== Task description ==
Every line from the one with "Task: Navigate to Clients in top navigation" to the final line of the records should be printed exactly as it is, with pictures left out.

****************************************

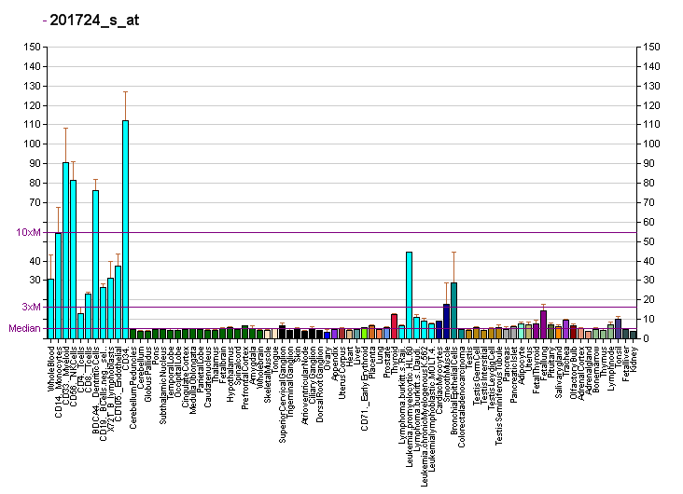Click the CD14 Monocytes bar
This screenshot has height=494, width=683.
coord(59,286)
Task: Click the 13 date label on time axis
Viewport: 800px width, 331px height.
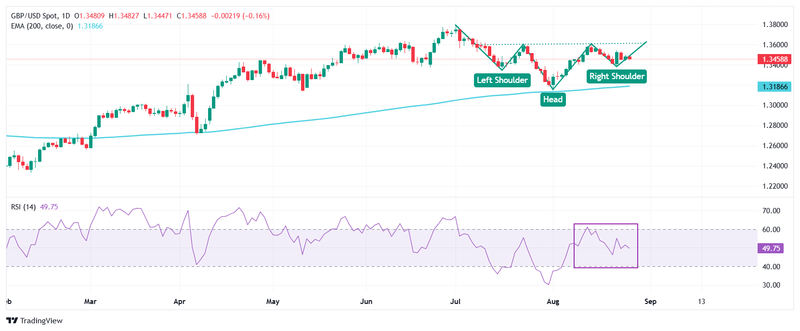Action: 702,302
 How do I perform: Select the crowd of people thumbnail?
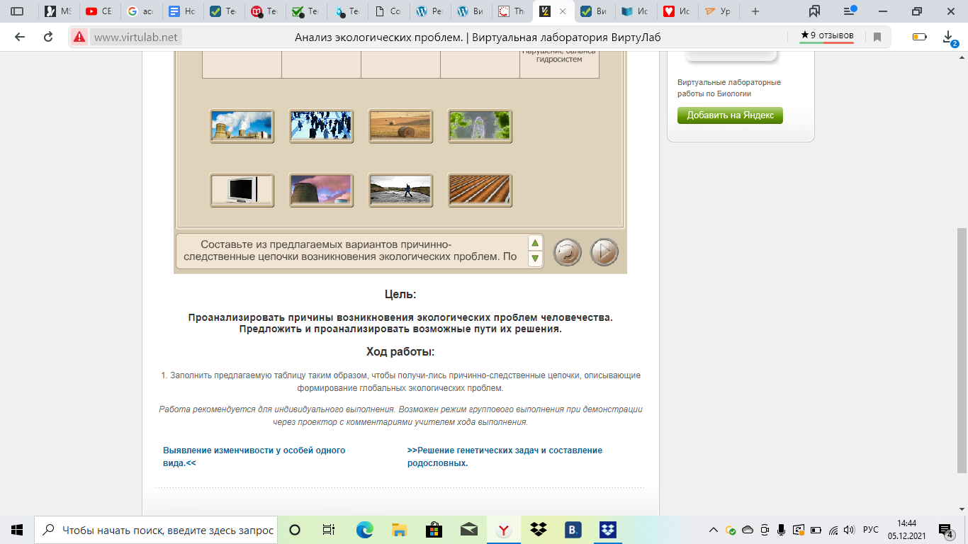click(x=321, y=126)
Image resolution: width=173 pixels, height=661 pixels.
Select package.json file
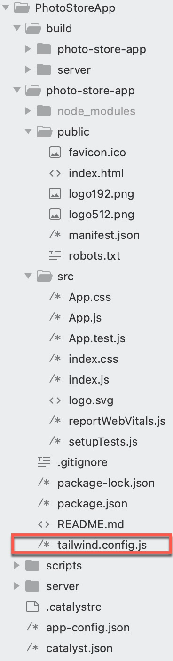92,504
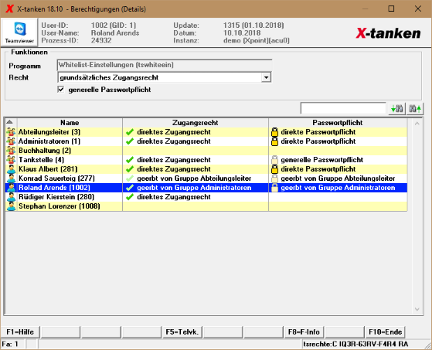Click the search input field

point(343,108)
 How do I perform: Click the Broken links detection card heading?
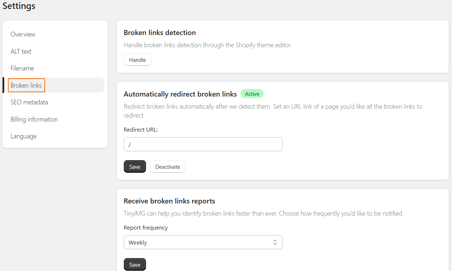(160, 32)
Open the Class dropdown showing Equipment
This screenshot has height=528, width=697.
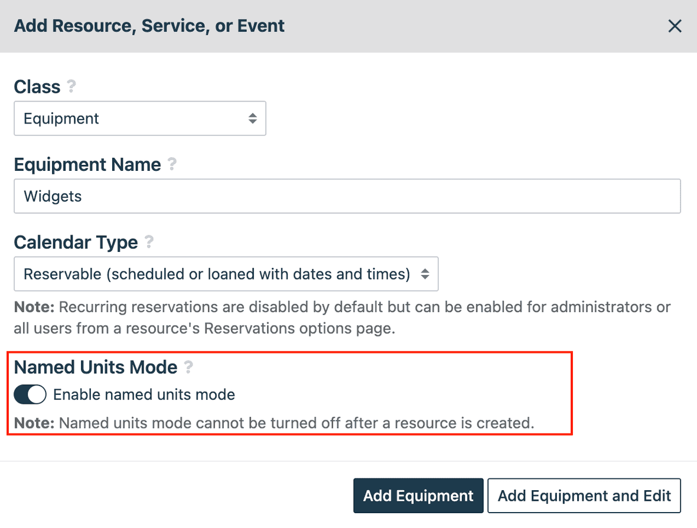click(139, 118)
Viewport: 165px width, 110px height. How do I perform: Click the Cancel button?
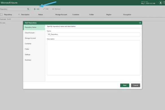[x=136, y=85]
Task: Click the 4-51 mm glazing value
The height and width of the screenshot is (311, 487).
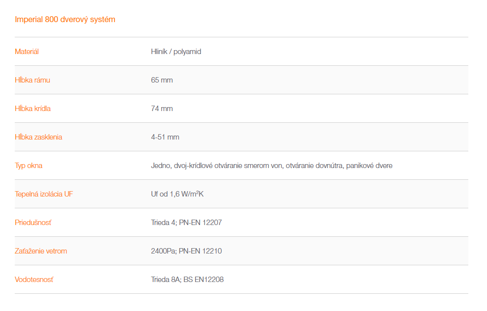Action: tap(165, 137)
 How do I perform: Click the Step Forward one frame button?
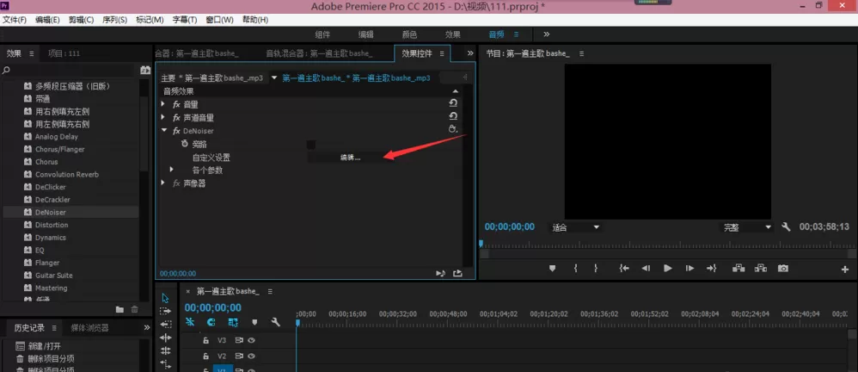[690, 269]
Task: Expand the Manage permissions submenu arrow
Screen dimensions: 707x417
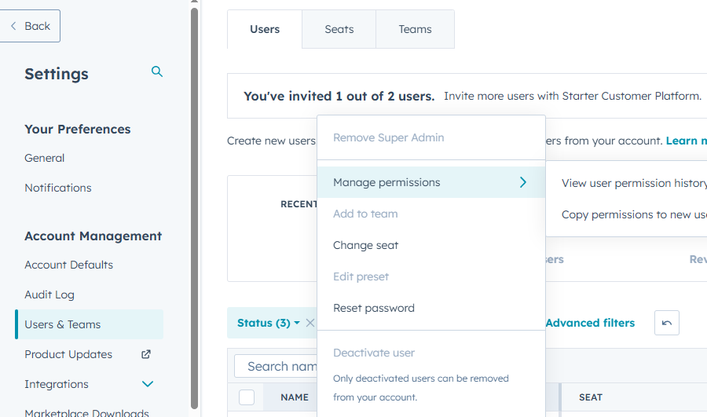Action: (x=522, y=182)
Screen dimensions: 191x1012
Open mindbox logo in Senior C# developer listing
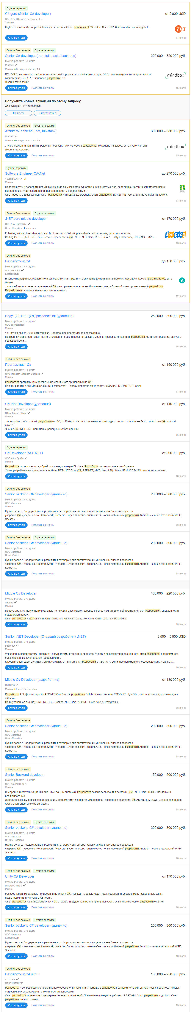point(175,75)
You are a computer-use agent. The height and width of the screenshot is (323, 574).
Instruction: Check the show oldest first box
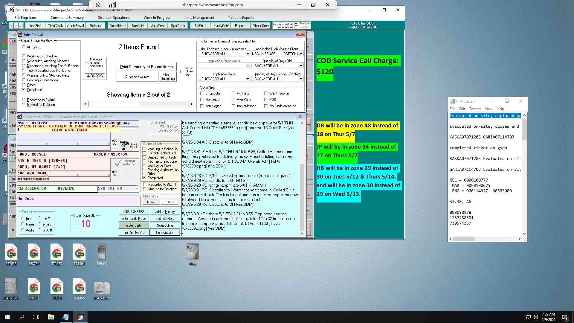tap(182, 71)
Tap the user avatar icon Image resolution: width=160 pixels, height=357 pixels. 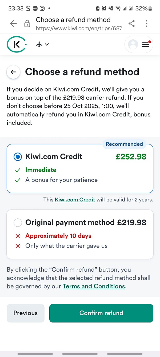[133, 44]
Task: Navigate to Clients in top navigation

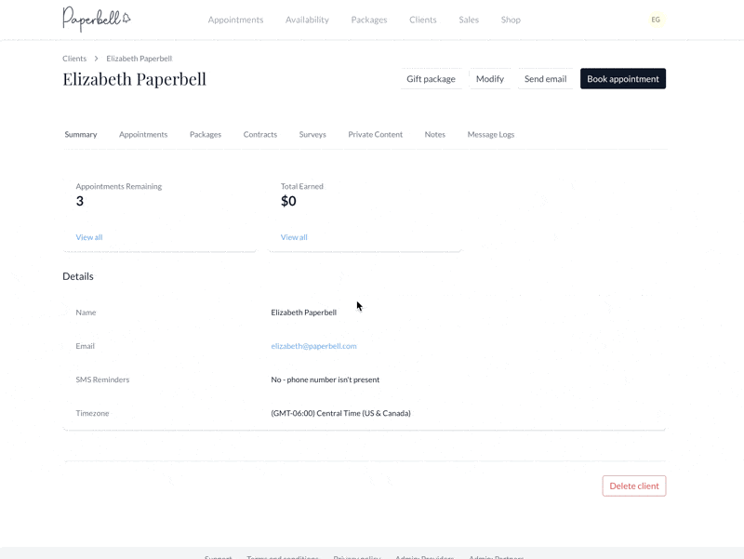Action: coord(422,20)
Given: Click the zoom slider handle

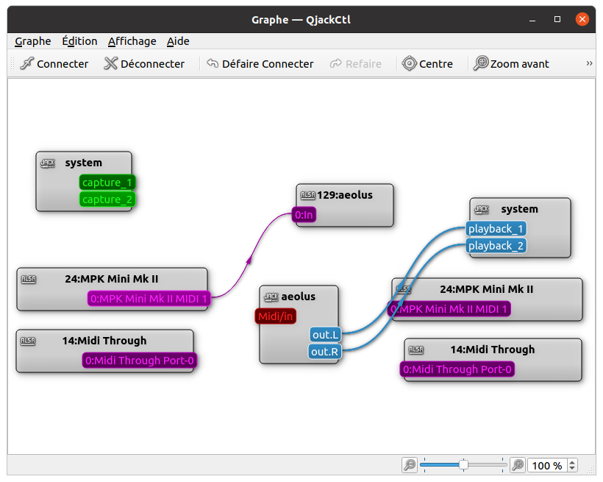Looking at the screenshot, I should click(463, 464).
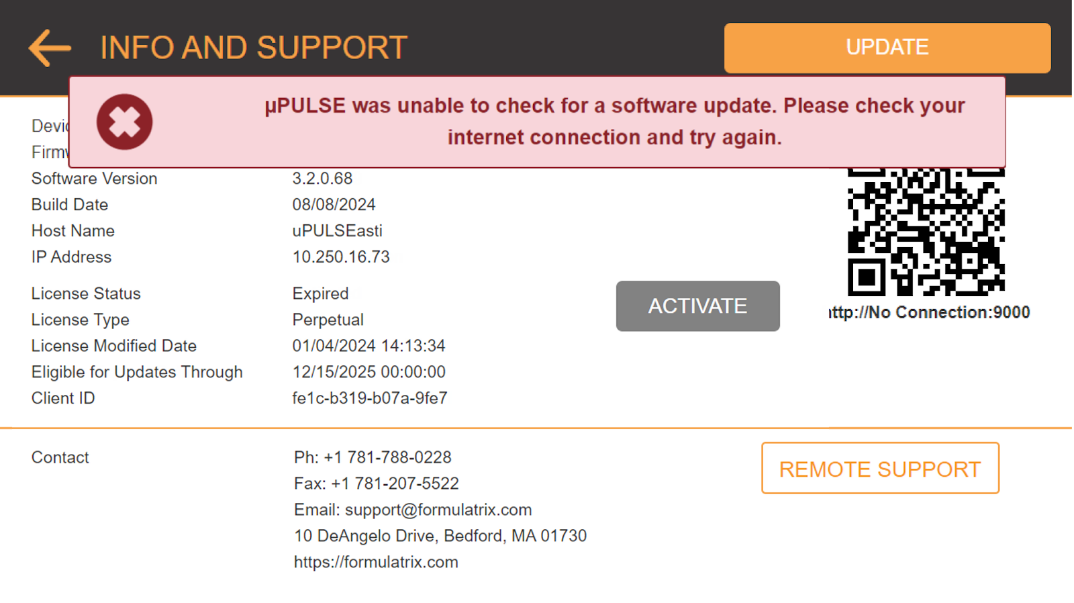Click the Software Version number 3.2.0.68
Viewport: 1074px width, 603px height.
322,179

****************************************

== Result of this exercise ==
Task: Navigate to Clients in top navigation

Action: coord(422,20)
Given: Click the zoom slider handle

Looking at the screenshot, I should click(463, 464).
Click the Software Version number 3.2.0.68
Viewport: 1074px width, 603px height.
322,179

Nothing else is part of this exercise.